In recent years, three-dimensional (3D) cell culture has become increasingly valuable in the research and development of anticancer drugs. Compared with conventional two-dimensional (2D) cell culture, 3D culture is considered to more accurately approximate the environment of the body, thus enabling more accurate evaluation of drug efficacy. In addition, because many conventional drug susceptibility tests interrupt the culture process by adding a test reagent to measure the number of living cells, such tests are not only time-consuming but also do not allow for the observation of progress over the same cells.
In 2013, Dainippon Screen Mfg. Co., Ltd. introduced the High-Speed 3D Cell Scanner Cell3iMager scanner to address these issues. This scanner uses image-processing technology to measure and analyze the growth and morphological changes over time of cancer cells cultured on the 3D culture plate, thus eliminating the need for test reagents.
In this study we used the Cell3iMager to develop a fast, easy-to-use, inexpensive, and high-throughput screening method for anticancer drugs. Using two human cancer cell lines (HEK293 and HEK293T), here we show that the area of spheroid formed in 3D culture is well correlated with the growth of cells and that anticancer drugs can be rapidly screened.

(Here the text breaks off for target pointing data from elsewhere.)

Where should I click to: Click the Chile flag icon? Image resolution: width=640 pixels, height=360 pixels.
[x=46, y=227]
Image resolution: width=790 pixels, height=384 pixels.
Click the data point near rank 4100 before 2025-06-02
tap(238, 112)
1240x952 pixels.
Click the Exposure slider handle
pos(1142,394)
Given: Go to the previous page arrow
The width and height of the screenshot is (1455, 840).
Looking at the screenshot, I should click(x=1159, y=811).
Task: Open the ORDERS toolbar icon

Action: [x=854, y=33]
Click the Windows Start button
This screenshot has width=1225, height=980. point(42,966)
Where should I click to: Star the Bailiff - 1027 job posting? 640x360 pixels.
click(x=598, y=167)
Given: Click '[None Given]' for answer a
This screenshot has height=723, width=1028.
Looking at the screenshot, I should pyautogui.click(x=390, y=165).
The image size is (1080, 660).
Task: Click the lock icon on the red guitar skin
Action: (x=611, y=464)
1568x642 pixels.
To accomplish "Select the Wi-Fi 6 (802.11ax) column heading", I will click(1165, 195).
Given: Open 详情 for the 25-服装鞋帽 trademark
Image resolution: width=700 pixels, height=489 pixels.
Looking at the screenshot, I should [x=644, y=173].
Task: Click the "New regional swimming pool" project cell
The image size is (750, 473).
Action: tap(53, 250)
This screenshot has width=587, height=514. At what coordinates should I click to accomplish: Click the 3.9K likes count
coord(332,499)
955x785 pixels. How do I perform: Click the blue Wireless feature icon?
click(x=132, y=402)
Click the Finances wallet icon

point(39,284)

HEK293 (293) cells were generated by transformation of normal human embryonic kidney cells with sheared adenovirus 5 DNA. HEK293T (293T) cells were further transformed with SV40 virus large T-antigen. When we tested both cell lines in 3D culture, we found that 293 cells form tight, spherical and regular spheroids and 293T cells form similar spheroids with higher growth rate. Thus, we expected that both cell lines are
useful to screen anticancer drugs with Cell3iMager. In this study, we used 293 cells as cancer cells with low malignancy and 293T cells as cancer cells with high malignancy.
Standard Inhibitor Kits #1-4 were provided by the Screening Committee of Anticancer Drugs (SCADS), supported by a Grant-in-Aid for Scientific Research on Innovative Areas, Scientific Support Programs for Cancer Research, from the Ministry of Education, Culture, Sports, Science, and Technology (MEXT), Japan. These kits contain 360 compounds comprising a huge variety of molecular-targeted anticancer agents. The authors wish to express their deep gratitude for this support.
This system allows spheroid analysis by the scanning of well plates in a bright field. It calculates the number, area, and volume of the spheroids based on optical density, in the well plates without using reagents. The pixel size can be set to 10 μm, 5 μm, or 2.5 μm. If a measurement recipe has already been set, a plate can be scanned in one minute, and an automatic measurement can be completed within about 30 seconds after scanning.
HEK293 and HEK293T cells for 3D culture were seeded at a density of 500 cells in 100µl per well on a PrimeSurface® 96U plate, a 96-well ultralow-cell-adhesion plate (Sumitomo Bakelite Co., Ltd., P/N MS-9096U) with a U-shaped bottom for producing single spheroids. From Day 2 to Day 11 after seeding, spheroid growth was followed by measuring the areas of spheroids using the scanner, and by ATP quantitative assays using the living cell counting protocol (CellTiter-Glo®, Promega). All experiments were done in triplicate (n = 3).
On Day 1 after seeding, spheroid areas were measured for 3D culture. The values measured at this point were set as the values for zero hours after the agents were added. Compounds from the standard inhibitor kit were used at final concentrations of 10 nM, 100 nM, and 1000 nM. The vehicle (DMSO) was added as control.
Forty-eight hours after the compounds were added, spheroid areas were measured for 3D culture. The 50% inhibitory concentration (IC50) of each compound was calculated. Compounds that reduced spheroid areas of 293T cells in the 3D culture with a high selective manner were selected for secondary screening.
The secondary screening was performed with the same procedures used for the primary screening. In addition, ATP contents in spheroids in the 3D culture were assayed.
Figure 1 shows areas of spheroids measured by the scanner and the ATP assay values. High correlation between the spheroid areas and ATP values was confirmed up to Day 4 after seeding. Therefore, to screen compounds that inhibit spheroid growth, they were added on Day 1, and the areas were measured on Day 3.
The primary screening identified 39 compounds that reduced spheroid area in the 3D spheroid culture of 293T cells. Of these compounds, 4 compounds that showed selective inhibitory activity against the HEK293T cells in 3D culture were used for secondary screening.
Table 1 shows results of the secondary screening. In general, the compounds that reduced spheroid area showed growth inhibition in the ATP assay. Overall, the IC50 values based on area were highly correlated with the IC50 values of the ATP assay.